Hehehe. Just a few more... like 500 times more. 2005/2006 annual report
says bbc.co.uk does around 2.5 billion page impressions on an average
month...
 
http://www.bbcgovernors.co.uk/annreport/
 
Personal opinion: Google Analytics rocks. Can't imagine what other stats
providers are doing now its free. Must have shaken up the market a fair
bit.
 
J

________________________________

From: [EMAIL PROTECTED]
[mailto:[EMAIL PROTECTED] On Behalf Of Kim Plowright
Sent: 08 December 2006 13:58
To: backstage@lists.bbc.co.uk
Subject: RE: [backstage] Site statistics


"FEES AND SERVICES . Subject to Section 15 herein, the Service is
provided without charge to You for up to 5 million pageviews per month
per account, "
http://www.google.com/analytics/tos.html
 
I'll tell you this: our volume is a wee bit more than 5m PI/month. :)
 
We do have a big internal stats package - SageAnalyst - but I don't
think it has any API potential.

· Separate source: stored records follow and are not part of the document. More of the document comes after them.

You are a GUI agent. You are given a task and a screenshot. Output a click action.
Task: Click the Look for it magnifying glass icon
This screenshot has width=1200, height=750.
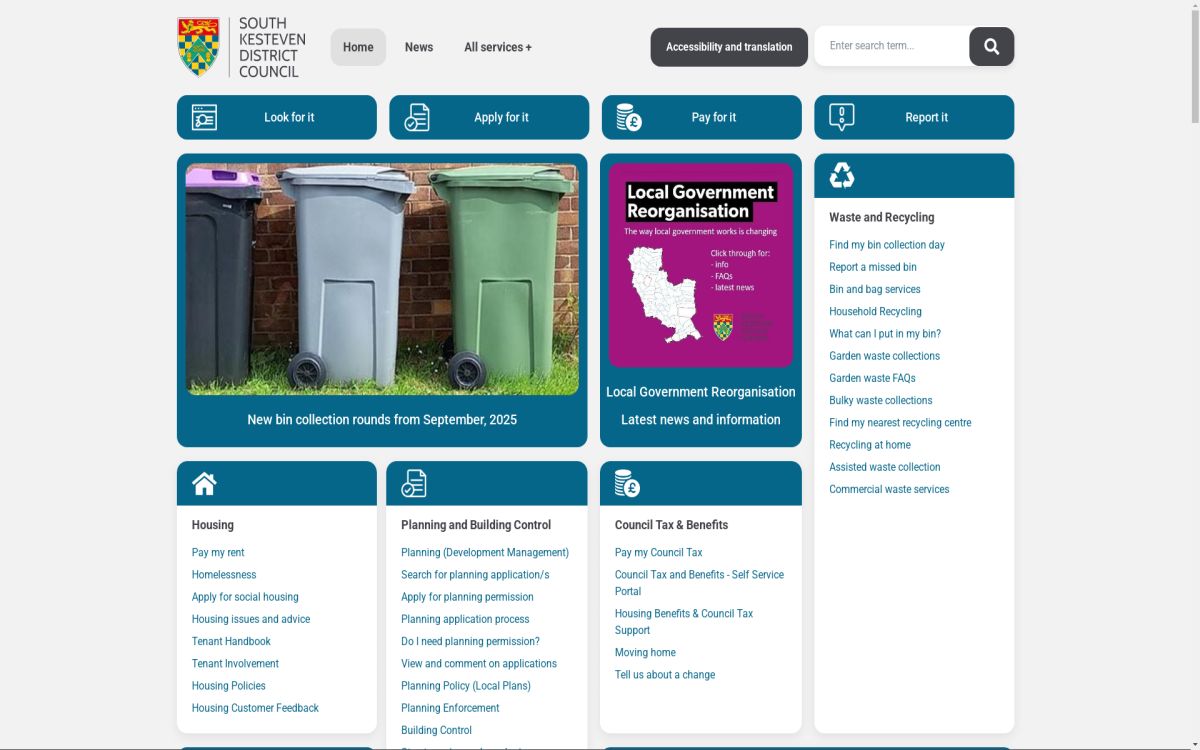point(205,117)
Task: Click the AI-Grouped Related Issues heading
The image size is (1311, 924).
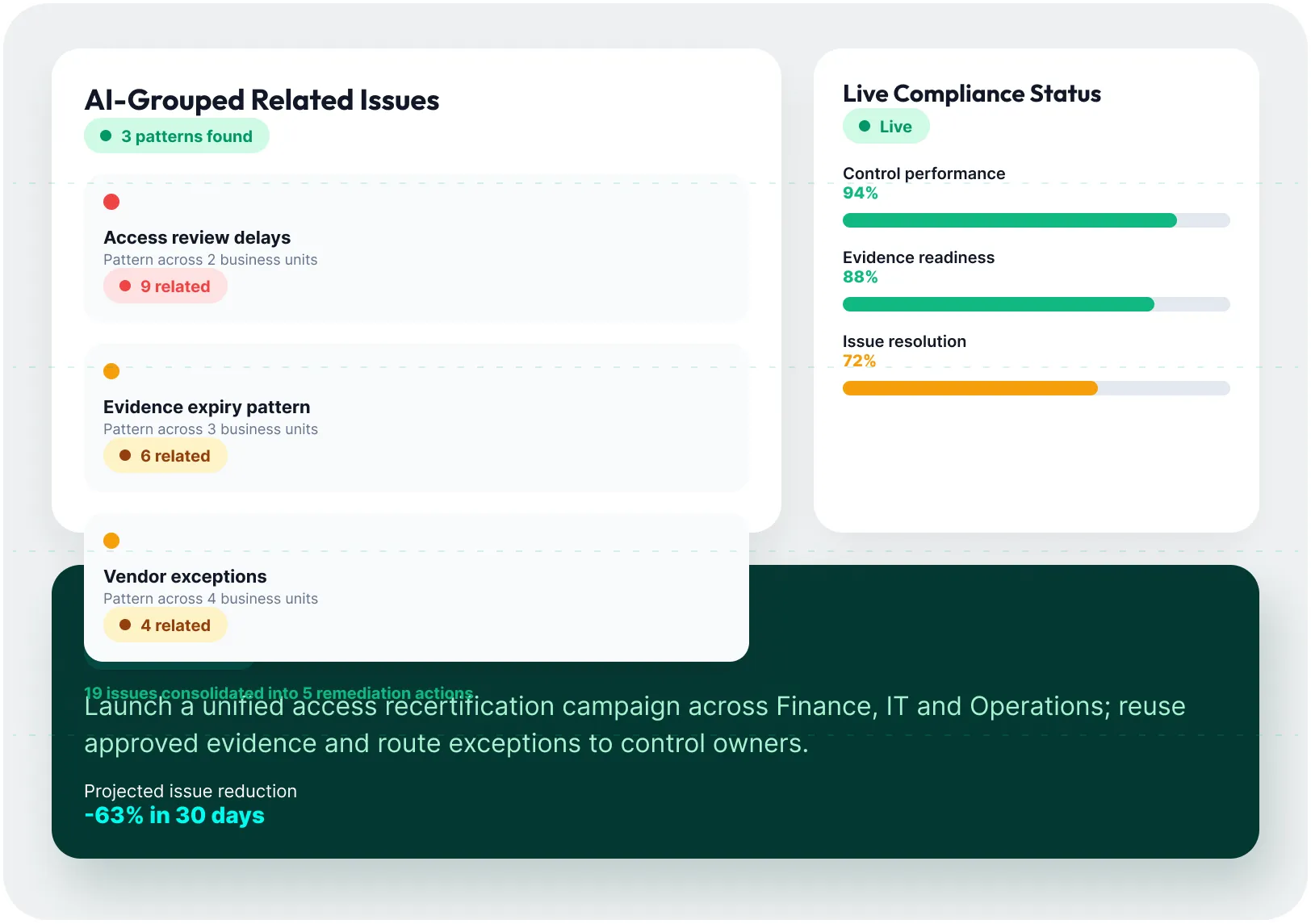Action: pos(262,100)
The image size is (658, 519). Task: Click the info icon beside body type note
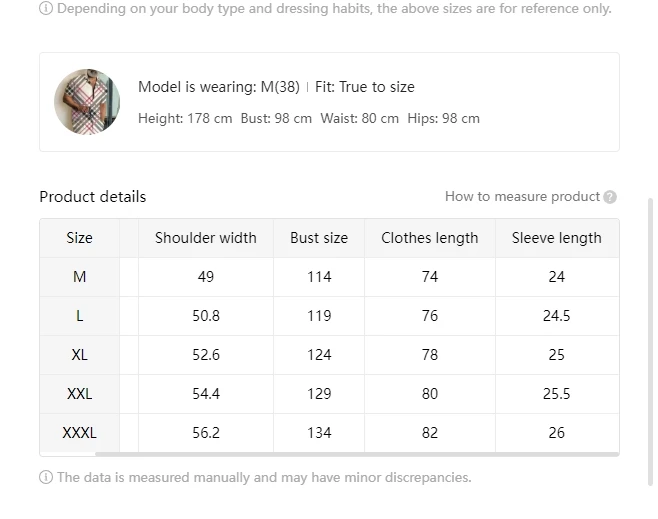pyautogui.click(x=46, y=8)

It's a bit of a beast - the server logs
are about 5 gb of data daily, or something....
 
k

________________________________

        From: [EMAIL PROTECTED]
[mailto:[EMAIL PROTECTED] On Behalf Of Richard Hyett
        Sent: 08 December 2006 13:23
        To: backstage@lists.bbc.co.uk
        Subject: Re: [backstage] Site statistics
        
        
        They, the BBC could always use Google Analytics, only takes a
few minutes to set up, its free and the results can be fairly detailed.
:)
        
        I've said it before, but I'll say it again, how the site is
used, in terms of text searches, navigation paths - through the site
-most popular pages/videos, would be as interesting as the content of
the site itself. 
        
        Perhaps this is all available and I just haven't seen it.
        
        Richard
        
        
        
        On 08/12/06, Allan Jardine < [EMAIL PROTECTED]
<mailto:[EMAIL PROTECTED]> > wrote: 

                Hello all,
                
                Does anyone know if the BBC releases statistics such as
browser 
                version/type, screen resolution and so on? It would be
very
                interesting to see what these are, as bbc.co.uk is
probably a fairly
                unbiased source for this type of information, unlike
w3schools.com,
                which is tech skewed. I know that Martin Belam has done
a little work
                on this (
http://www.currybet.net/articles/user_agents/index.php )
                but these results are now a year out of date.